A song is defined in the intellectual property laws set forth by the Library of Congress as the combination of three essential elements: the music (as in the organized series of chord changes), the lyrics, and the vocal melody. I started trying to make music via the guitar when I was fourteen, and began writing my own music and lyrics shortly thereafter. And they were terrible, although complex in a way that was seemingly anomalous for someone that age.
During high school I played guitar in a band with my brother on bass, and I ended up writing all the lyrics and most of the music for the originals we did, which were basically bad Rush imitations. Songs about things a suburban middle class white boy didn't (and wasn't supposed to) understand, like being a drug-carrying fugitive, the five stages of sleep, etc. In retrospect, I'm grateful for how little these songs were played out live. Nevertheless, I realized early on that I had a potent imagination, an ambitious vocabulary, a penchant for musical complexity, and a sensitive, empathetic nature that allowed me to write convincingly from the vantage point of myriad life perspectives.
After high school I focused mainly on being a guitar player and the songwriter went way underground, penning his lugubriously folksy songs in private (I had some wild preconceptions about the kind of material a singer/songwriter was supposed to compose). I took a poetry class during my senior year in college, which galvanized the lyricist in me. From that point on I became obsessed with language and always made sure I had a dictionary on hand when I was writing. I've penned hundreds of handwritten letters (and eventually emails) to friends and family with the beneficial subtext of honing my writing chops while keeping in touch. Since being in San Diego I've done features, cover stories and CD reviews for the San Diego Troubadour, freelanced band bios and press, and published my own blog on Myspace as I have continued to refine my writing on behalf of all its avenues of expression.

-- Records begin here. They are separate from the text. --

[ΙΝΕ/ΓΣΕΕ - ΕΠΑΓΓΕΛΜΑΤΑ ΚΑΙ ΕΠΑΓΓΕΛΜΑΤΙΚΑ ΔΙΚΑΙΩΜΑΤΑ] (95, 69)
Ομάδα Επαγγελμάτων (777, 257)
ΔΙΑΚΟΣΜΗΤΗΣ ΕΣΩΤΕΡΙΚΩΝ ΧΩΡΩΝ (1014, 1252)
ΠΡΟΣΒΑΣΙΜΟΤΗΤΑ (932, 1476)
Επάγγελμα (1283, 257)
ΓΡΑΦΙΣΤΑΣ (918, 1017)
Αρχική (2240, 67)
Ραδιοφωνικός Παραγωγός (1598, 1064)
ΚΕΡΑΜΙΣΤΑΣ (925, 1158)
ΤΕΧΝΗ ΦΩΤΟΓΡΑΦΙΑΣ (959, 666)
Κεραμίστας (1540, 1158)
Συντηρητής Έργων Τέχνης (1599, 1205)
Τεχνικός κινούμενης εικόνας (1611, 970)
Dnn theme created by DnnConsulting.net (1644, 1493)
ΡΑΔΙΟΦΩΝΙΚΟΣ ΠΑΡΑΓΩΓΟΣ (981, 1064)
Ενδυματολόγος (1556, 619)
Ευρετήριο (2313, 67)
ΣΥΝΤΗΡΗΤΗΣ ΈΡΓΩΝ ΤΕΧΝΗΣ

After college I joined another band with the intent of finally seeing what kind of singing voice I had. That particular band was the crucible in which I cast aside all the lazy, well-weathered lyric clichés with which my mediocrity was making do, and found my own voice in every implication. It was also one of the only collaborative songwriting situations I've ever been a part of, as songwriting has always been a highly private and personal endeavor for me. What can I say--I'm a loner.
After that, and with the exception of one or two band projects, I basically set out on my own. I needed to bring my private songs into the public light.
In the early days of being a solo artist, when my singing was still a source of shame, I pushed my well-developed musicality and imaginative lyrical erudition to the forefront while my voice developed behind the scenes. I knew I would need to rely on my strengths to get me over until the deficiencies could be refined.
I concocted and adhered to the Bob Dylan principle, wherein how one sang could be thankfully overshadowed by the lyrics one was singing (meanwhile, I took voice lessons). Because of what I perceived as a limitation I decided early on that my songs would always have a purpose or point, or have an interesting twist, or have at least one of the elements attempt to be innovative, or D) all of the above where possible, to one degree or another.
My voice eventually caught up and took the pressure off the music and lyrics, which changed my writing process in that now my vocals were a strength I could genuinely bank on. You begin to feel the new impetus to write simpler stuff with a classic feel that showcases your vocal refinement and gives everything else a bit of a much-needed rest. Still, the drive to say something pertinent in my music and say it differently has stayed with me.
Like even the Beatles had to do, I eventually got my 100 bad songs out of the way. Actually, it was more like a few dozen tunes that I reworked multiple times; eventually I moved on from the majority of them. From this process I came up with the "No Song Left Behind" principle, this idea that a song could (and should) be given as much time and energy as needed to become the epitome--or the ideal form--of what it's supposed to be, even if it never saw the light of day live or on celluloid. I made a point to try and finish every song I started, even if it was terrible, just to get practice with revision and refinement. I also got comfortable with the idea of recycling riffs and lyrics.
I've penned ditties in as little time as three one-hour sessions. And I've written songs that took literally ten years to idealize and finish (I can't seem to resist revisiting and revising them). There's a couple that were revitalized by merely tweaking the title slightly, or changing only a word or two. Sometimes a composition is just waiting for you to have a necessary epiphany or life experience that will give you the right perspective to finish it the way it requires.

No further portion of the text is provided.